WHAT NEEDS TO BE DONE.
Count the lines in the items below that contain the string "This". Give only the number.

PROVIDED RECORDS.
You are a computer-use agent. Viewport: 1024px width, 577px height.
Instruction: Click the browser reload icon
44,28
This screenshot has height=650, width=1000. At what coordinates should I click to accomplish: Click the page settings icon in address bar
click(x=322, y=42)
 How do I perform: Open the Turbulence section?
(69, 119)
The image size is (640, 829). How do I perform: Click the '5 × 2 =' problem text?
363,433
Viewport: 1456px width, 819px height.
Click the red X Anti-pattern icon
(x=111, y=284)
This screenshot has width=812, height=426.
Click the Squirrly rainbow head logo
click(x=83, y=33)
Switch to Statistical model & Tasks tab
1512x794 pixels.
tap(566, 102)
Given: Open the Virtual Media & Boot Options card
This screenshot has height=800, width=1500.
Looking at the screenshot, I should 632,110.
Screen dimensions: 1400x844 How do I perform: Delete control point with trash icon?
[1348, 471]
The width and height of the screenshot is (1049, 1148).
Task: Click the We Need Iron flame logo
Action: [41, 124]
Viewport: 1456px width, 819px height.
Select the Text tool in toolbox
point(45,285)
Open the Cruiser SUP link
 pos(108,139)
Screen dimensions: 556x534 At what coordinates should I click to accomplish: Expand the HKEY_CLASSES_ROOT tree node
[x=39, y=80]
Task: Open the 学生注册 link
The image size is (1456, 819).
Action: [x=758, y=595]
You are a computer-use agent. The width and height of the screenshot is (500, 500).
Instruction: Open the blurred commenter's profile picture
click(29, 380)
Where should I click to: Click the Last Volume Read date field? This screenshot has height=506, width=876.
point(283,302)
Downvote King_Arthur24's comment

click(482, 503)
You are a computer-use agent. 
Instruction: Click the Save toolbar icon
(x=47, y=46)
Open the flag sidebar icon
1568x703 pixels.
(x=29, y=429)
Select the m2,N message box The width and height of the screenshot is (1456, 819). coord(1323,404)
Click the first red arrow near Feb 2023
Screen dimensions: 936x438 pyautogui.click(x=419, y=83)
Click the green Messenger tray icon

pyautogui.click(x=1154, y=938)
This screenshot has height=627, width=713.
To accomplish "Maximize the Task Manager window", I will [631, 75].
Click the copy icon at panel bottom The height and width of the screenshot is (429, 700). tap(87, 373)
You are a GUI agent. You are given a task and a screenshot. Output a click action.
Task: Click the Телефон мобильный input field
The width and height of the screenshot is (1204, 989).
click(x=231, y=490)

WORKED ANSWER.
5